You need to address this problem raised in the URLO thread you opened yesterday.
Just making the fields public doesn't solve the problem of skipping a value for the longer iterator, at least if iterator a is the longer one.
Of course it's feasible to extend Zip in a way that saves this otherwise forgotten value and offers some access to the remaining elements, e.g. through another iterator or some other kinds of methods like you proposed.
Another small problem is that not immediately dropping the first element of a on the last call to .next() would make a small but observable change to the behavior of Zip.
A bigger problem is the DoubleEndedIterator implementation. Currently if you zip two DoubleEndedIterator + ExactSizeIterator iterators then the resulting Zip also supports DoubleEndedIterator operation such as next_back(). For this, the implementation does—on the first call to next_back—first trim the longer iterator so that they both have the same length, with the goal that the iterators are still, logically, being “zipped from the front” (i.e. you really get the same list of values, just backwards [as well as reversed side-effects]). The problem is: An iterator does (in general) not allow you to just “leave” the last n elements alone and save them for later. The only way in which the rest/remainder of Zip could be kept after a call to next_back is by storing them in a new Vec or something; while caching a single element is reasonable, doing a whole potentially large allocation “just-in-case-it’s-needed” for an uncommon use-case seems very unreasonable.
Possible solutions include panicking or otherwise failing on calling a potential rest/remainder method in case next_back was called. Maybe the more reasonable approach is to just introduce an alternative to zip that offers such a rest method (and doesn’t implement DoubleEndedIterator) and maybe do this only in a third-party-crate.
My first instinct here is that I can't think of any other iterator adapter with a public field, so I'm skeptical.
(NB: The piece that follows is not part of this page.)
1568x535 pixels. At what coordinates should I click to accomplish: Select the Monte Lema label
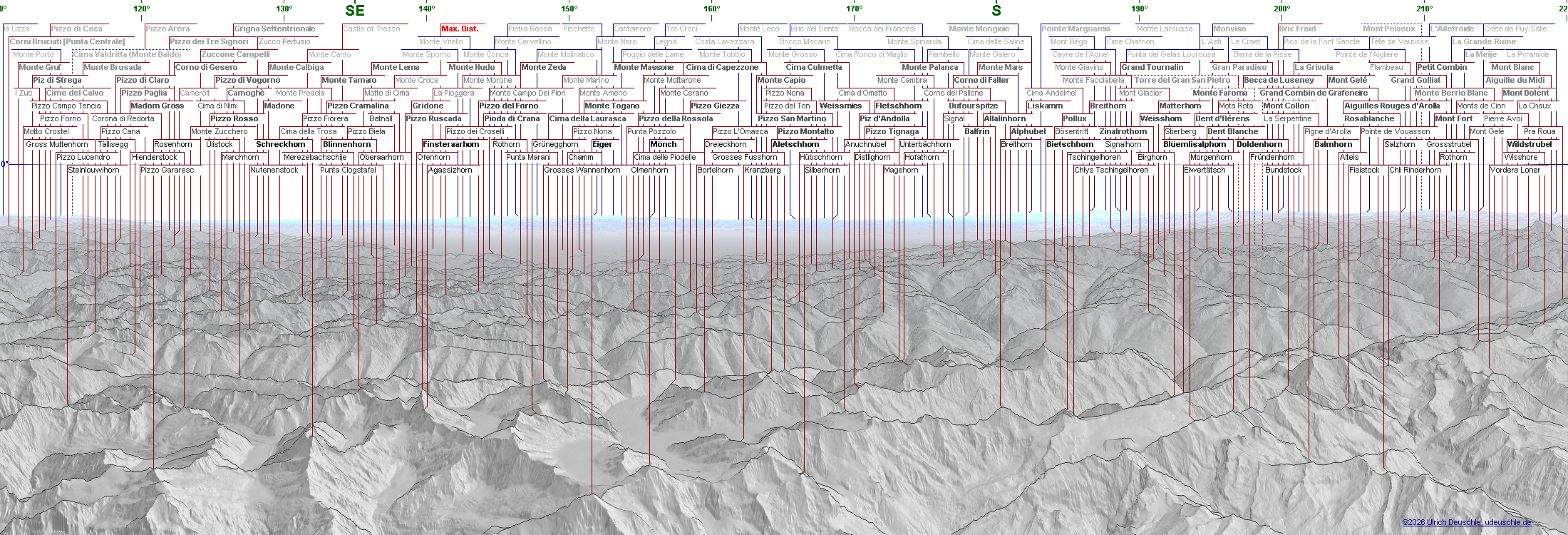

Maybe a method to expose something (like the slice iterators have methods to give out slices), but probably not a field.
But broader than that, it makes me wonder if Zip is even the right thing for this use case. Can you describe why you want this? Are the iterators ESI? Could it be better done with zip_longest? Etc.
Do also note that it's not an accident the fields are private. In general, types that need to uphold their internal invariants can't just expose fields as public, because anyone could then mutate those fields in a way that would cause the state of the type to be inconsistent.
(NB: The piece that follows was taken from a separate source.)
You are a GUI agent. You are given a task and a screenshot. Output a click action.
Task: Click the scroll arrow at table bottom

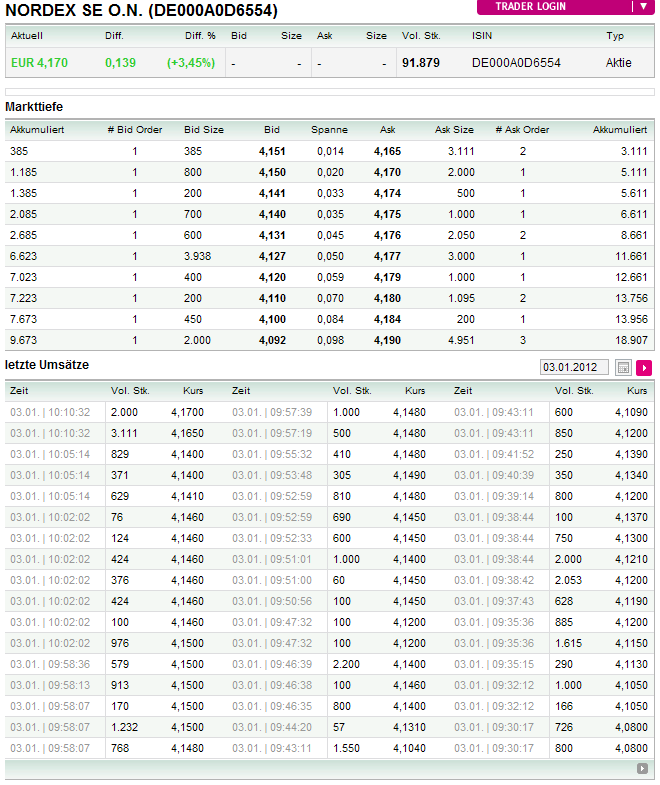[642, 768]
Meh. You could just write a getter for that. But more importantly, what do you do with a general read-only iterator? You can't even .count() it unless you own the whole Zip.
I fear what public fields would mean for all the unsafe impl and specialization used by Zip. I don't know any specific way that would be a problem at the moment, but the risk would be increased.
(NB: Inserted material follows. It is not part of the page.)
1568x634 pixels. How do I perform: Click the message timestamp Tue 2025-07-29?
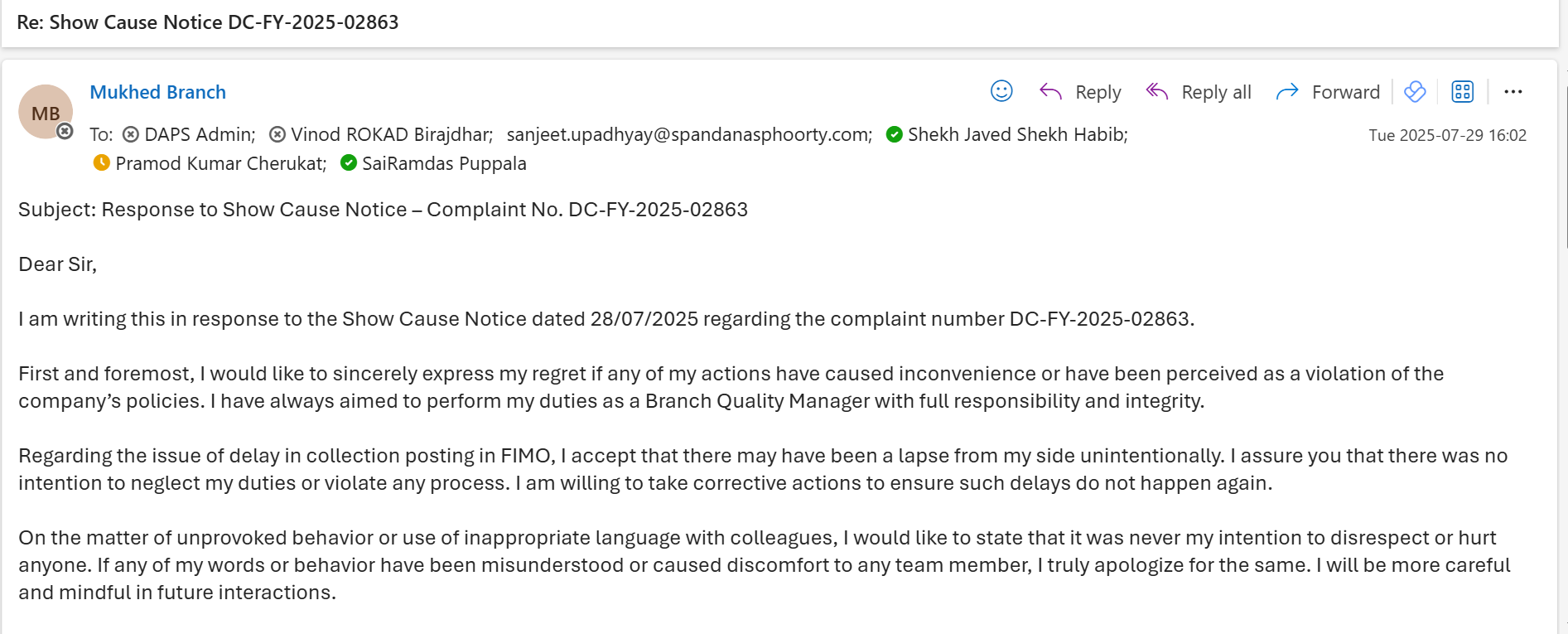pos(1447,135)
Oh, I’m certain that it’s unsound to make the fields public with the current Zip implementation. For example, look at Vec::IntoIter’s implementation of __iterator_get_unchecked and how Zip uses it and think about the lovely ways it could read beyond the end of the vector’s allocation if you threw a few direct calls to .next() (increasing self.ptr) on Zip’s fields into the mix if they were public.
An alternative would be an into_inner(self: Zip<A,B>)->(A,B) method to get the unconsumed portion of the original iterators back. There's no danger of violating Zip's invariants if the Zip object doesn't exist anymore.
by_ref serves a similar purpose, but must be called before creating the Zip. It can't be used to destructure a Zip that was received as an argument or returned from a function.